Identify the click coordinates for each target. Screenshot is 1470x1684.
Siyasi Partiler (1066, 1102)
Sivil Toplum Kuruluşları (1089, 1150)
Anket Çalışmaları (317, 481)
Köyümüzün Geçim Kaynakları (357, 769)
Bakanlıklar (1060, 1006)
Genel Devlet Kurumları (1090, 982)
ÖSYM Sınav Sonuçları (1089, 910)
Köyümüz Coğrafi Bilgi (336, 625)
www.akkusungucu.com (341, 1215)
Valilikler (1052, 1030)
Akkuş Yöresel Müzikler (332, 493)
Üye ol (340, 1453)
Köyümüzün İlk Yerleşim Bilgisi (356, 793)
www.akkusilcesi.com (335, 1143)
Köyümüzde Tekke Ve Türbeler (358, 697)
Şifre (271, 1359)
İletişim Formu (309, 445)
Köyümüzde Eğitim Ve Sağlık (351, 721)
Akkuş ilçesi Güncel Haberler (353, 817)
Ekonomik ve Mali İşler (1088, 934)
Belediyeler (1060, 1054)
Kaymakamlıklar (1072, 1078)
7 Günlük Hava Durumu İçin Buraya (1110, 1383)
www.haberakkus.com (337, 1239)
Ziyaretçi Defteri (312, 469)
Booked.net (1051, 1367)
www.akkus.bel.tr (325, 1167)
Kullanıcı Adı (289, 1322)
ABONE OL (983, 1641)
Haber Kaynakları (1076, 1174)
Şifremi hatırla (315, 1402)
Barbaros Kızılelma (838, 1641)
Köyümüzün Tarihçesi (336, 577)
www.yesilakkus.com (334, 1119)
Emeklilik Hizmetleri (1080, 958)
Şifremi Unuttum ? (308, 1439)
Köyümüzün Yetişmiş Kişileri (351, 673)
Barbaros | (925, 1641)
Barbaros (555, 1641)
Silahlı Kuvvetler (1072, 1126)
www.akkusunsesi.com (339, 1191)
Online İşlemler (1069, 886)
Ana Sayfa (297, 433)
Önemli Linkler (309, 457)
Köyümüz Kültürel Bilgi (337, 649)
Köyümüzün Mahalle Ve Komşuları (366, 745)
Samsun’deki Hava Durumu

WHAT TO PRODUCE: Reproduce every line of the material exactly.

ANSWER:
Identify the click coordinates for each target. Screenshot is 1470x1684.
Siyasi Partiler (1066, 1102)
Sivil Toplum Kuruluşları (1089, 1150)
Anket Çalışmaları (317, 481)
Köyümüzün Geçim Kaynakları (357, 769)
Bakanlıklar (1060, 1006)
Genel Devlet Kurumları (1090, 982)
ÖSYM Sınav Sonuçları (1089, 910)
Köyümüz Coğrafi Bilgi (336, 625)
www.akkusungucu.com (341, 1215)
Valilikler (1052, 1030)
Akkuş Yöresel Müzikler (332, 493)
Üye ol (340, 1453)
Köyümüzün İlk Yerleşim Bilgisi (356, 793)
www.akkusilcesi.com (335, 1143)
Köyümüzde Tekke Ve Türbeler (358, 697)
Şifre (271, 1359)
İletişim Formu (309, 445)
Köyümüzde Eğitim Ve Sağlık (351, 721)
Akkuş ilçesi Güncel Haberler (353, 817)
Ekonomik ve Mali İşler (1088, 934)
Belediyeler (1060, 1054)
Kaymakamlıklar (1072, 1078)
7 Günlük Hava Durumu İçin Buraya (1110, 1383)
www.haberakkus.com (337, 1239)
Ziyaretçi Defteri (312, 469)
Booked.net (1051, 1367)
www.akkus.bel.tr (325, 1167)
Kullanıcı Adı (289, 1322)
ABONE OL (983, 1641)
Haber Kaynakları (1076, 1174)
Şifremi hatırla (315, 1402)
Barbaros Kızılelma (838, 1641)
Köyümüzün Tarihçesi (336, 577)
www.yesilakkus.com (334, 1119)
Emeklilik Hizmetleri (1080, 958)
Şifremi Unuttum ? (308, 1439)
Köyümüzün Yetişmiş Kişileri (351, 673)
Barbaros | (925, 1641)
Barbaros (555, 1641)
Silahlı Kuvvetler (1072, 1126)
www.akkusunsesi.com (339, 1191)
Online İşlemler (1069, 886)
Ana Sayfa (297, 433)
Önemli Linkler (309, 457)
Köyümüz Kültürel Bilgi (337, 649)
Köyümüzün Mahalle Ve Komşuları (366, 745)
Samsun’deki Hava Durumu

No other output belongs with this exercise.